Fragmento del texto:
Los poemas que conforman la primera parte del libro poseen el tono de los mitos antropogónicos y, en efecto, recuperan el nacimiento y la niñez de Elitis con su completo panorama de revelaciones. La voz poética expresa allí la aparición en el mundo como aquel irrumpir que trae la promesa de lo nuevo. En consecuencia, es evocado un espacio primordial, puro, dentro del cual se materializa la conexión del poeta con lo existente, mientras se genera la apertura hacia el conocimiento.

Este vínculo hombre-mundo lo enuncia Elitis de dos formas diferentes: por un lado, como certeza de vivir en una realidad orgánica que obliga a recibir y entregar el mundo a través del cuerpo; y, por otro, como confianza en la transtemporalidad que enlaza la vida actual con la precedente. Lo primero remite a una misión que se sabe escrita en las entrañas; lo segundo, a la creencia de haber nacido hace mucho tiempo y de llegar a ser, en todo momento, el que ya se era.

Datos registrados:
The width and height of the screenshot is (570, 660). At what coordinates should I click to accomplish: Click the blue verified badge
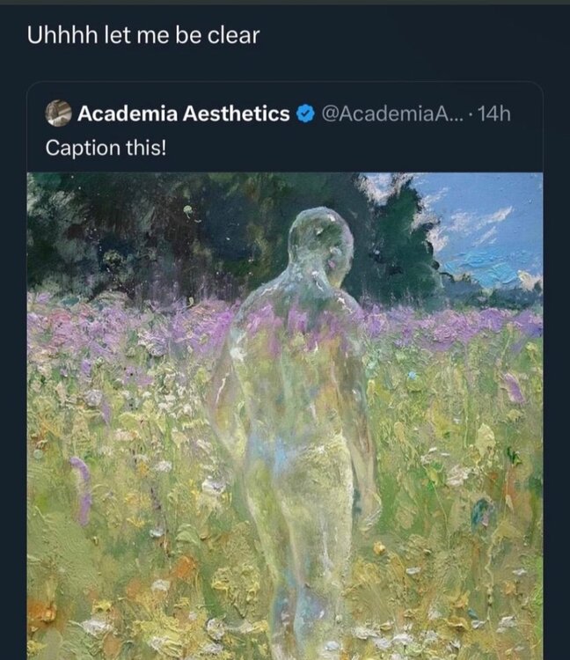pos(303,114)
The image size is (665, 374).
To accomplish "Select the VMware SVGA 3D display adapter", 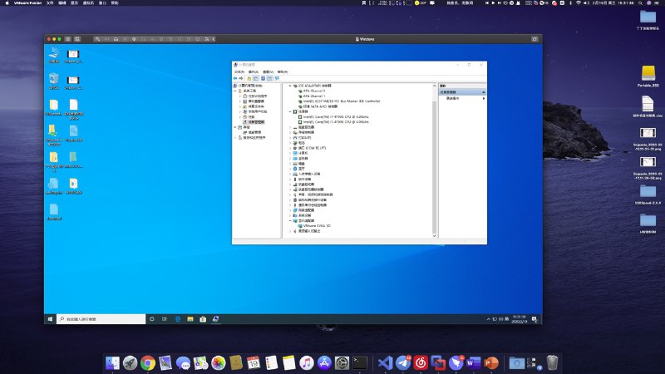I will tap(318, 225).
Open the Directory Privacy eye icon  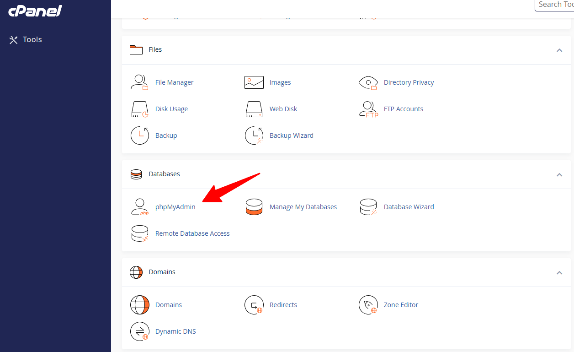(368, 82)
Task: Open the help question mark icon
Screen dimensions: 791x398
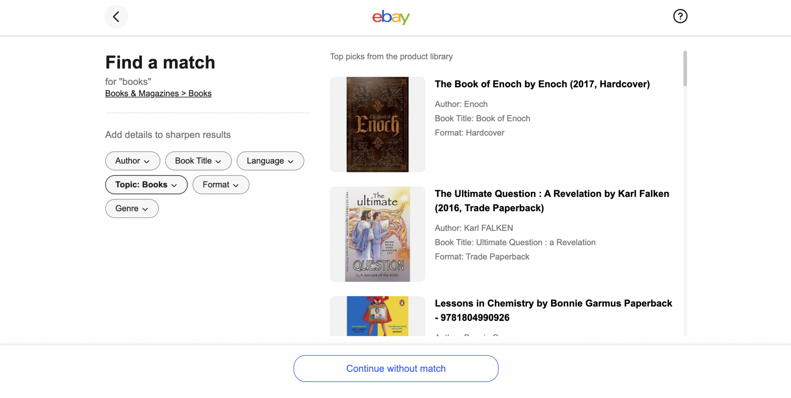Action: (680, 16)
--
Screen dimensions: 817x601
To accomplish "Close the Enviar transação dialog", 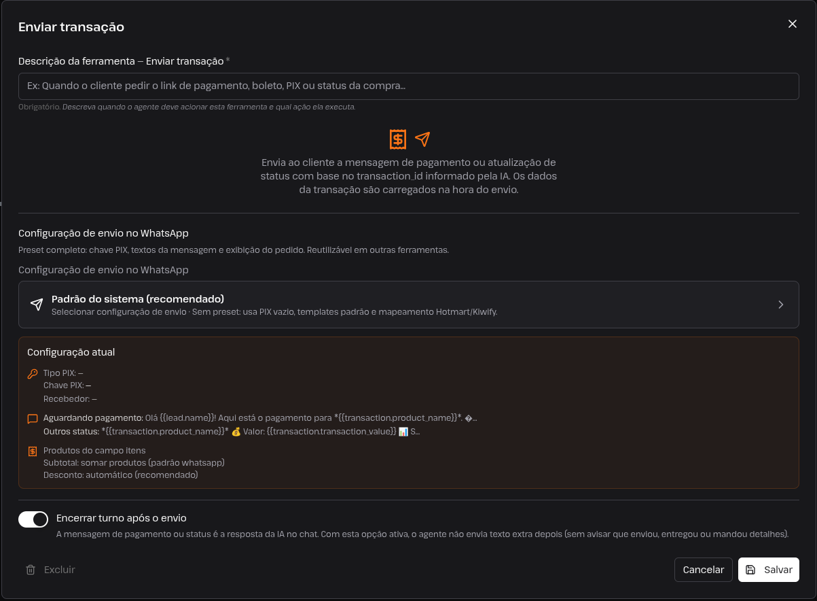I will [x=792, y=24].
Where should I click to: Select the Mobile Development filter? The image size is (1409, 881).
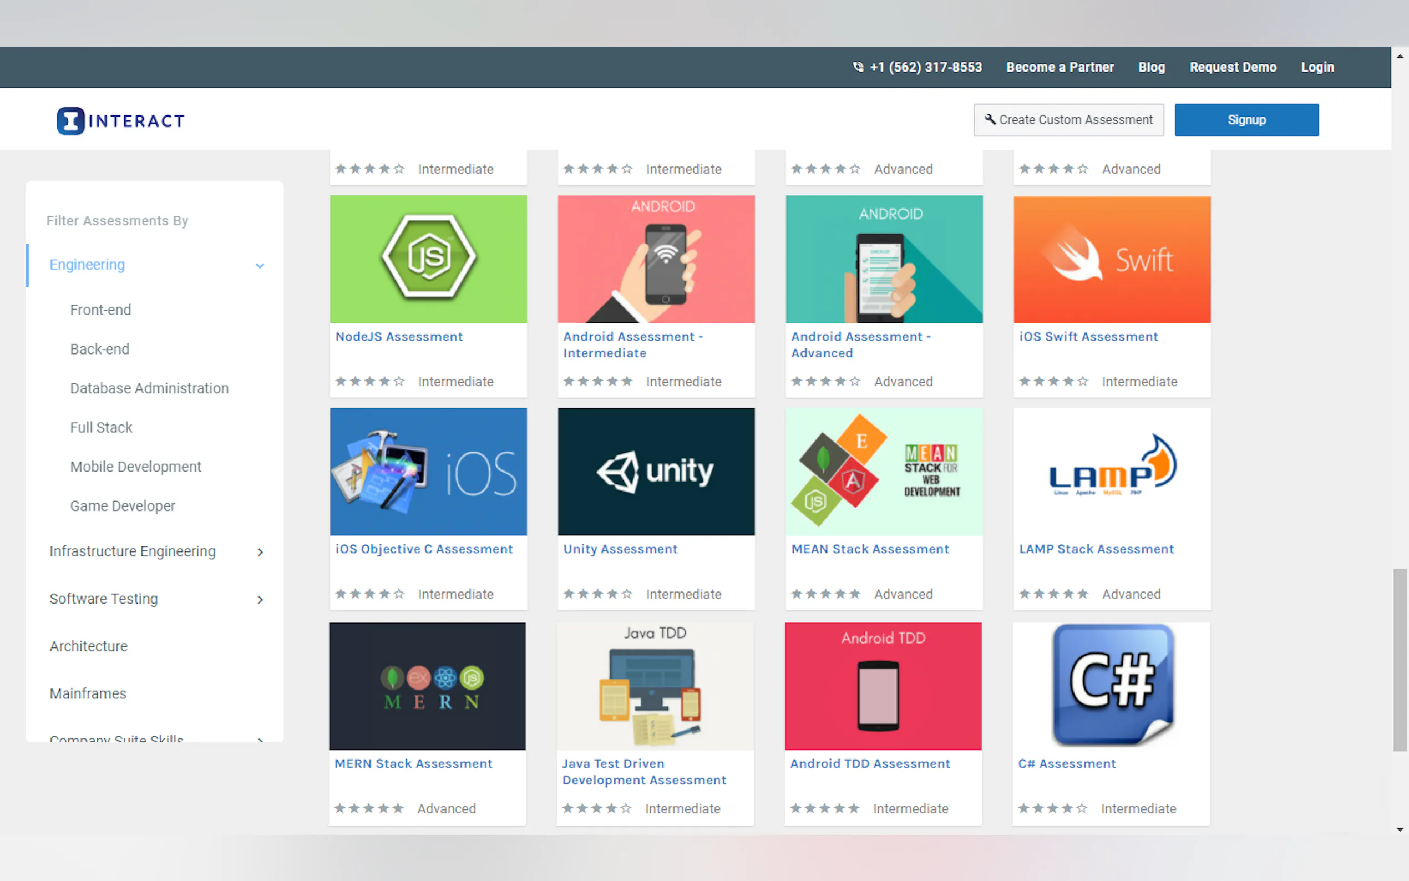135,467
==
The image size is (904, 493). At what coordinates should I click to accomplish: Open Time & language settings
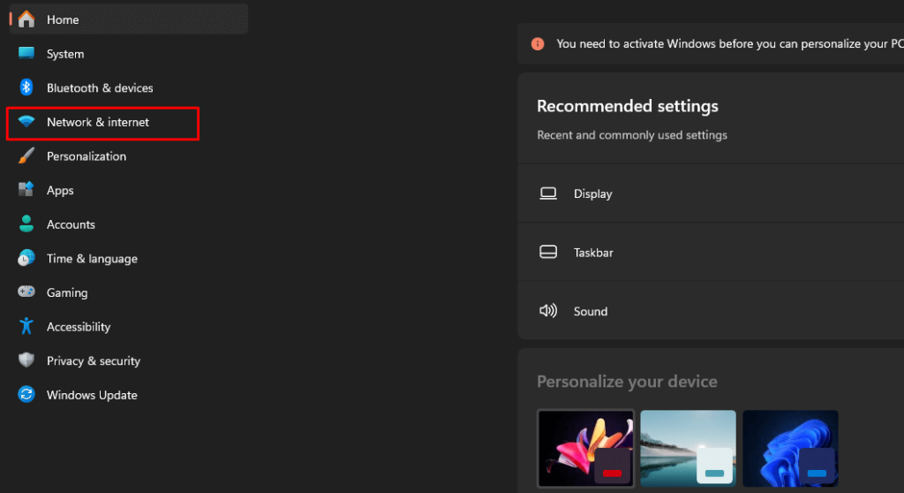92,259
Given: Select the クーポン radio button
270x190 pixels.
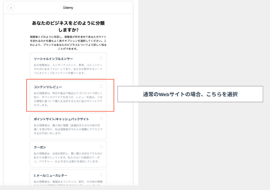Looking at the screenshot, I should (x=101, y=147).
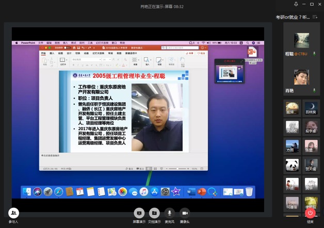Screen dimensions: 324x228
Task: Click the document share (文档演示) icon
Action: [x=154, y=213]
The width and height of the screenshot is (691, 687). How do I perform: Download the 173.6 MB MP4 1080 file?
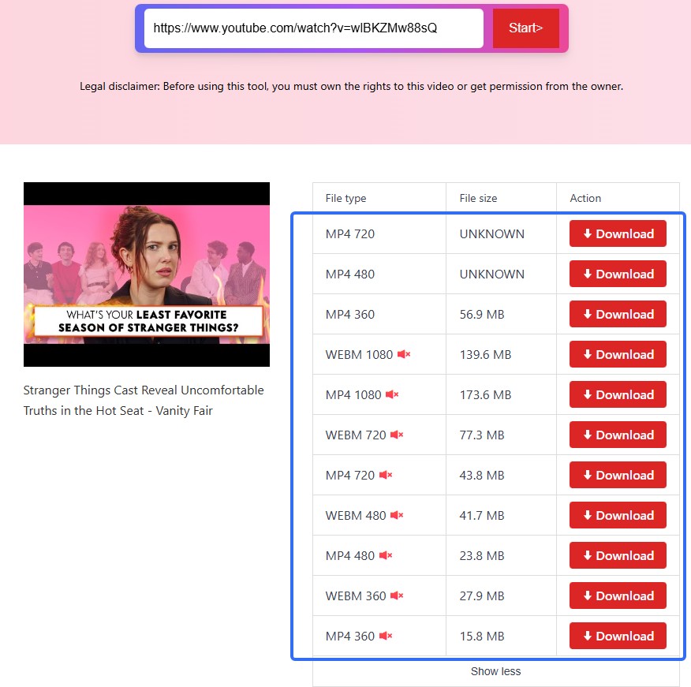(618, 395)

Tus tareas:
A) Según el texto sobre la poesía de Elitis, ¿por qué se evoca en la primera parte del libro un espacio primordial y puro? Respóndelo en una a tres oraciones.
B) Del texto sobre la poesía de Elitis, copia el pasaje que empieza en "Los poemas que" y termina en "hacia el conocimiento.", cambiando "mitos" por "relatos".
C) Traduce al inglés esta oración del texto sobre la poesía de Elitis: "La voz poética expresa allí la aparición en el mundo como aquel irrumpir que trae la promesa de lo nuevo."
Los registros no hacen falta para resolver nada aquí.

Resultados por tarea:
A) Se evoca un espacio primordial y puro porque la voz poética presenta la aparición en el mundo como un irrumpir que trae la promesa de lo nuevo. En ese espacio se materializa la conexión del poeta con lo existente y se abre el camino hacia el conocimiento.

B)
Los poemas que conforman la primera parte del libro poseen el tono de los relatos antropogónicos y, en efecto, recuperan el nacimiento y la niñez de Elitis con su completo panorama de revelaciones. La voz poética expresa allí la aparición en el mundo como aquel irrumpir que trae la promesa de lo nuevo. En consecuencia, es evocado un espacio primordial, puro, dentro del cual se materializa la conexión del poeta con lo existente, mientras se genera la apertura hacia el conocimiento.

C) There, the poetic voice expresses the appearance in the world as that bursting forth which brings the promise of the new.